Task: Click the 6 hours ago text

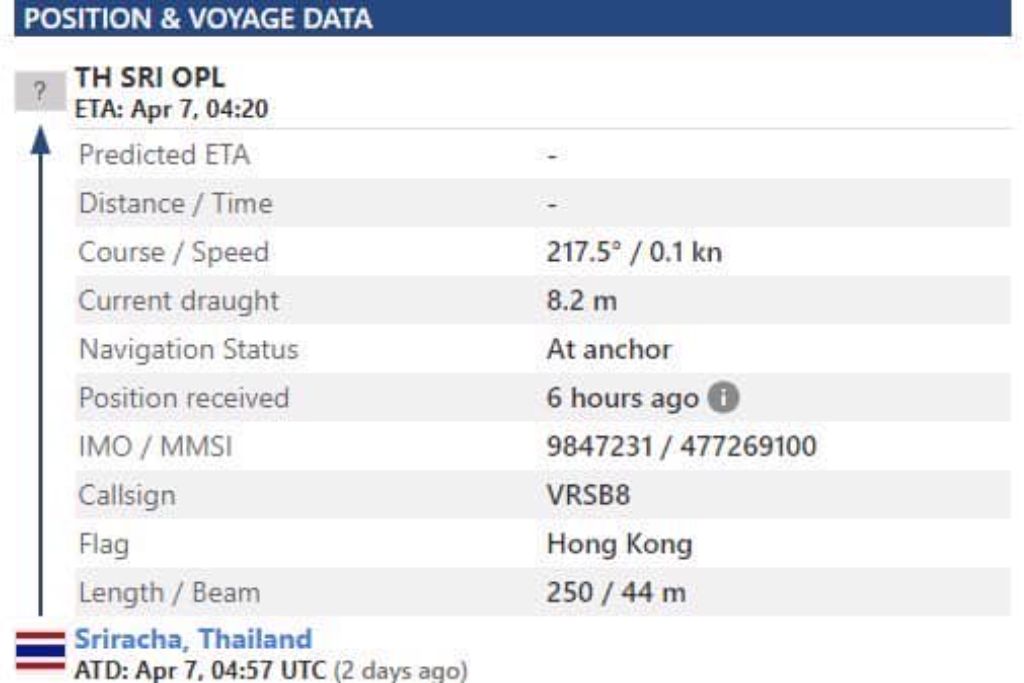Action: pos(622,398)
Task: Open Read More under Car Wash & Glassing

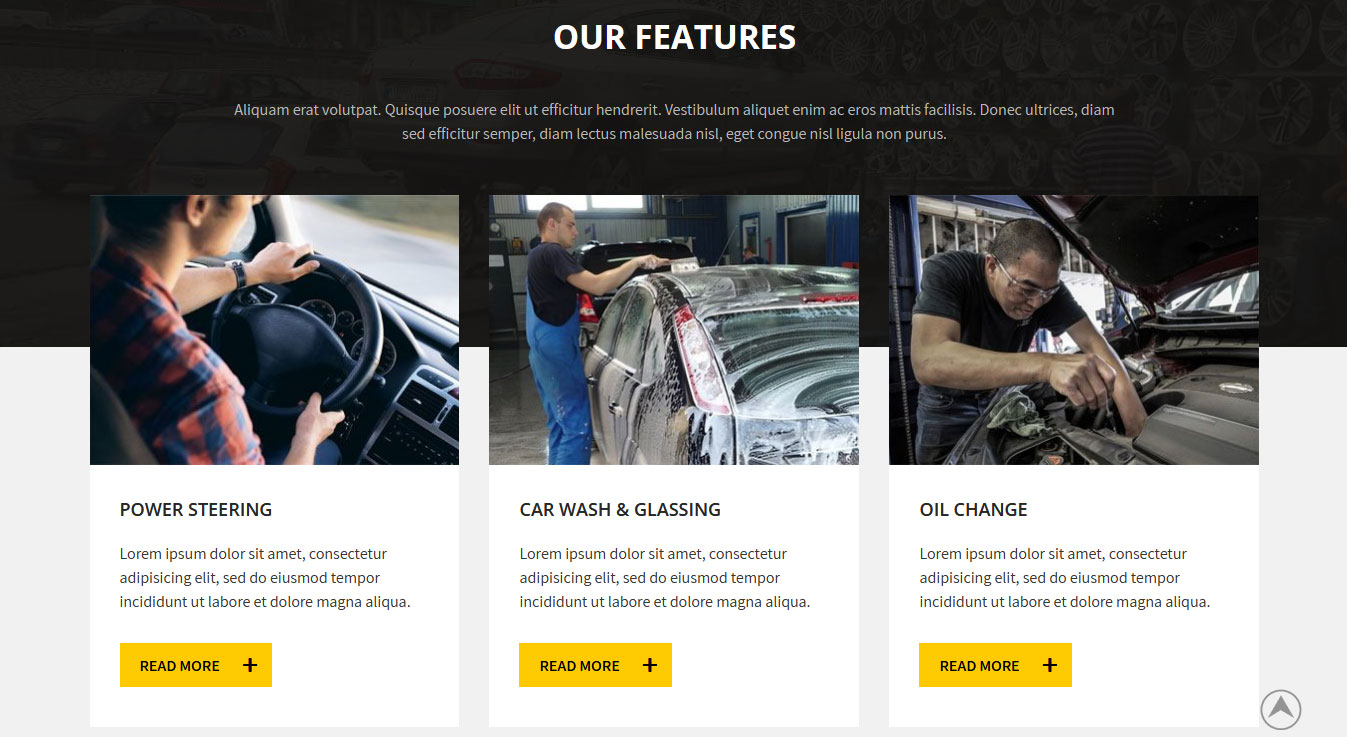Action: pos(595,665)
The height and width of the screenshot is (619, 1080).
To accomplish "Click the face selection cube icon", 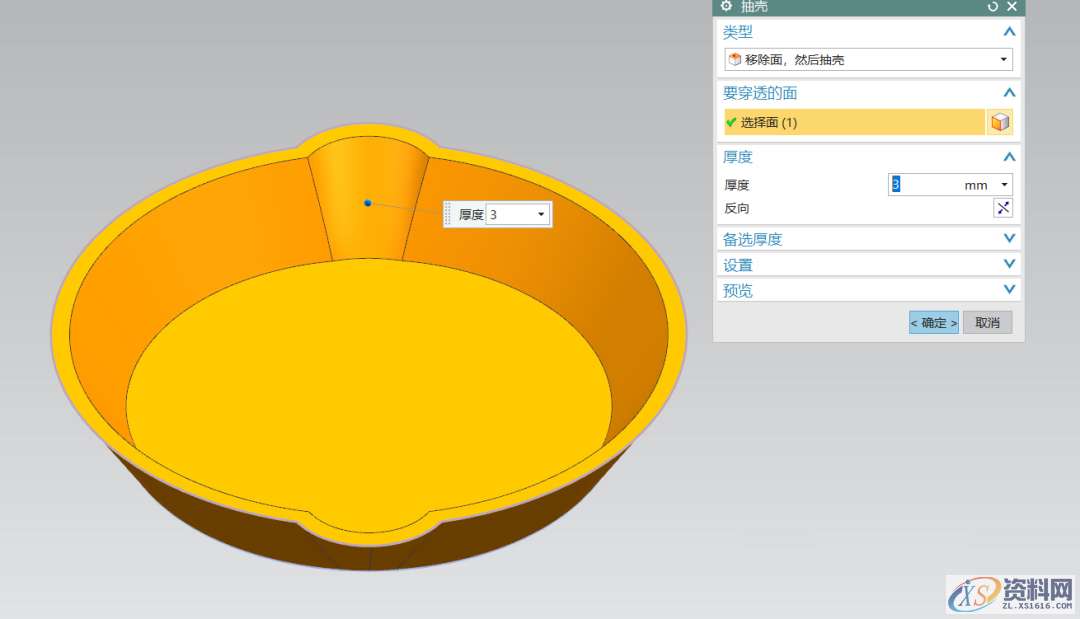I will coord(999,122).
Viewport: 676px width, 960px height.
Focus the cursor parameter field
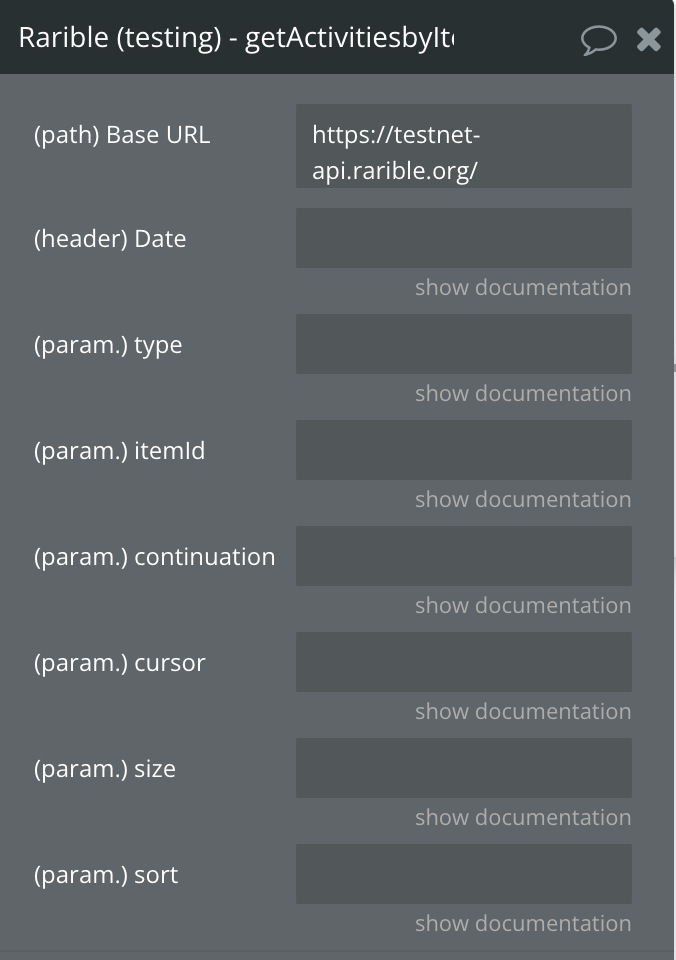pyautogui.click(x=464, y=662)
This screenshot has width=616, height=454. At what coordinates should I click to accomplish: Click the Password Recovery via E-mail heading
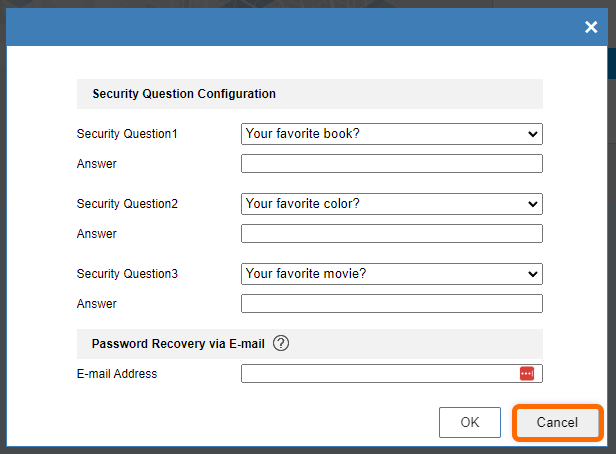click(178, 343)
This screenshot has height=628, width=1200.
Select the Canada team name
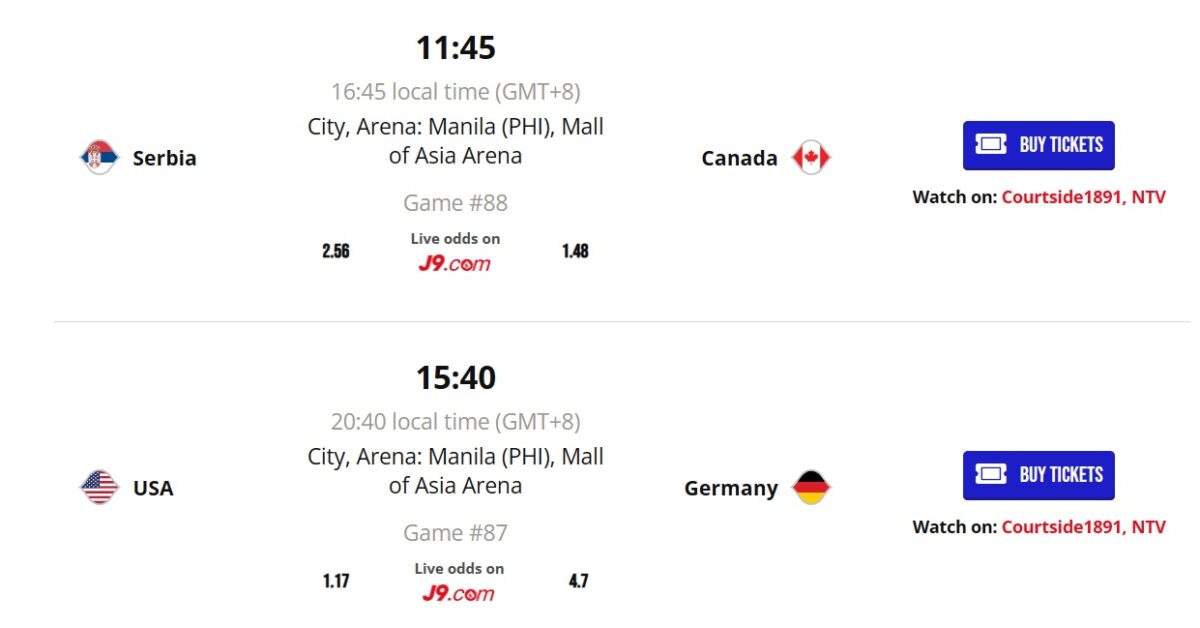pos(739,158)
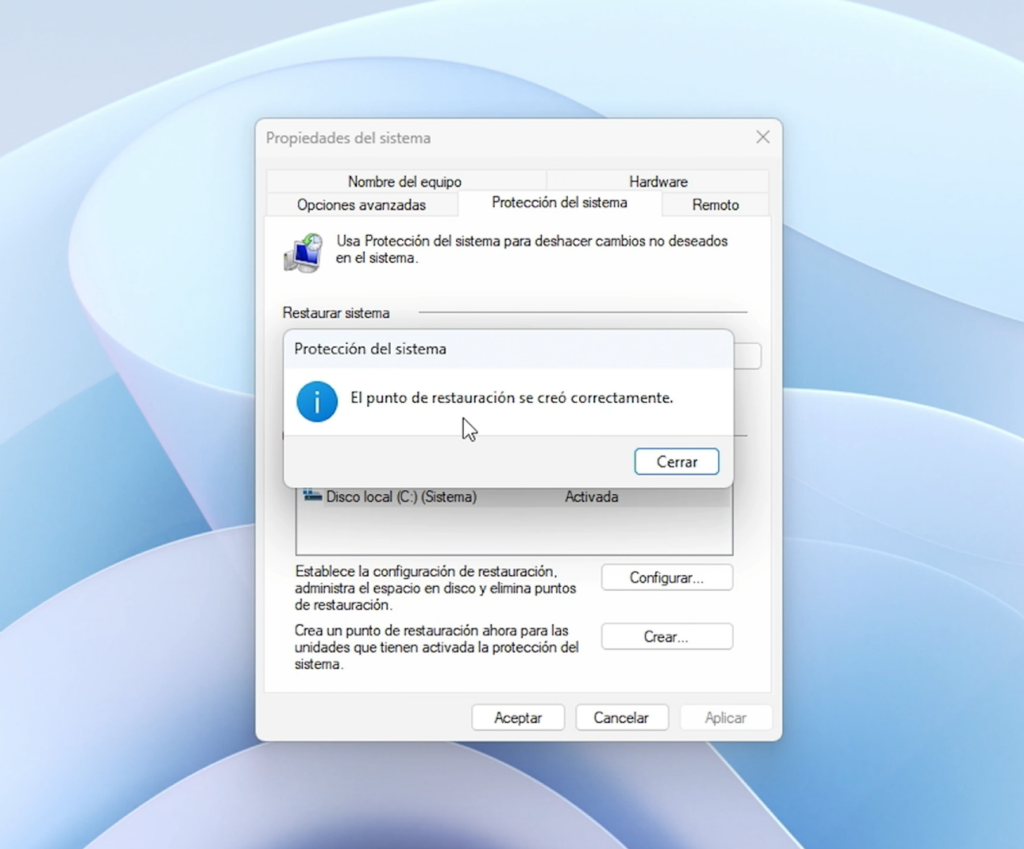Image resolution: width=1024 pixels, height=849 pixels.
Task: Open the Remoto tab
Action: coord(715,204)
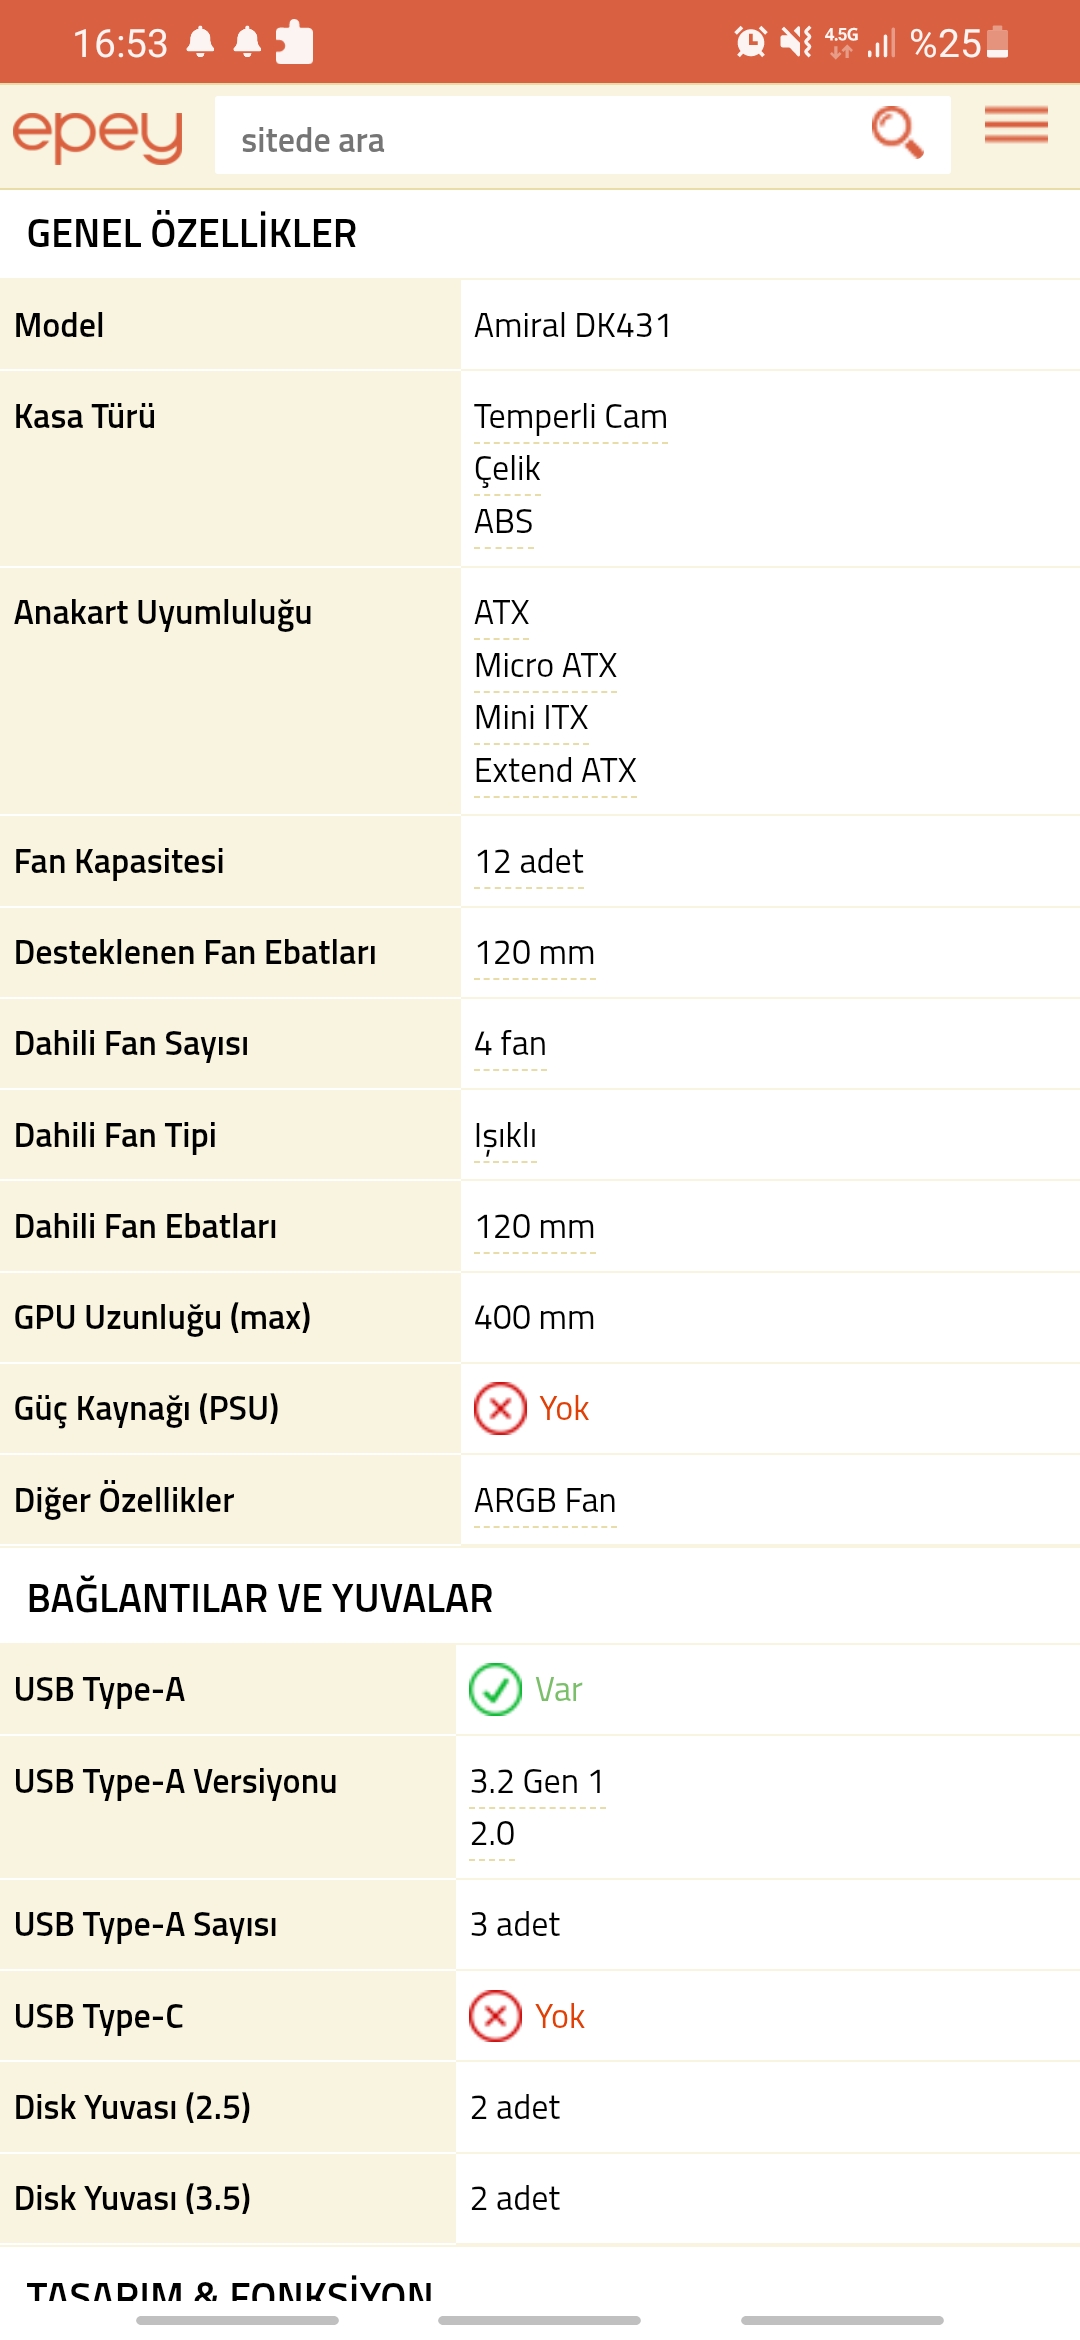The height and width of the screenshot is (2340, 1080).
Task: Tap the battery status icon
Action: (997, 42)
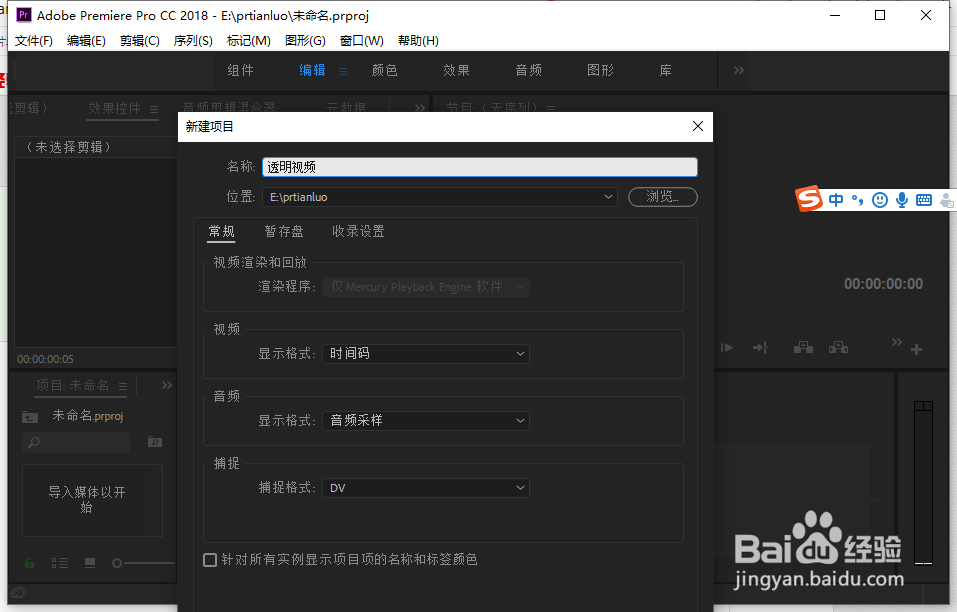Click the Creative Cloud icon at bottom left

click(18, 593)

──────

I would like the lines from the one with "Focus the cursor parameter field" through the last line of the data above retyped exactly, with pictures left out, please.

Focus the cursor parameter field
pyautogui.click(x=464, y=662)
This screenshot has width=616, height=454. At what coordinates should I click to accomplish: Click the Password Recovery via E-mail heading
click(178, 343)
This screenshot has height=628, width=1200.
Select the Canada team name
pos(739,158)
Image resolution: width=1024 pixels, height=849 pixels.
Task: Open the Remoto tab
Action: coord(715,204)
The height and width of the screenshot is (2340, 1080).
Task: Tap the battery status icon
Action: (997, 42)
Click the Creative Cloud icon at bottom left

click(18, 593)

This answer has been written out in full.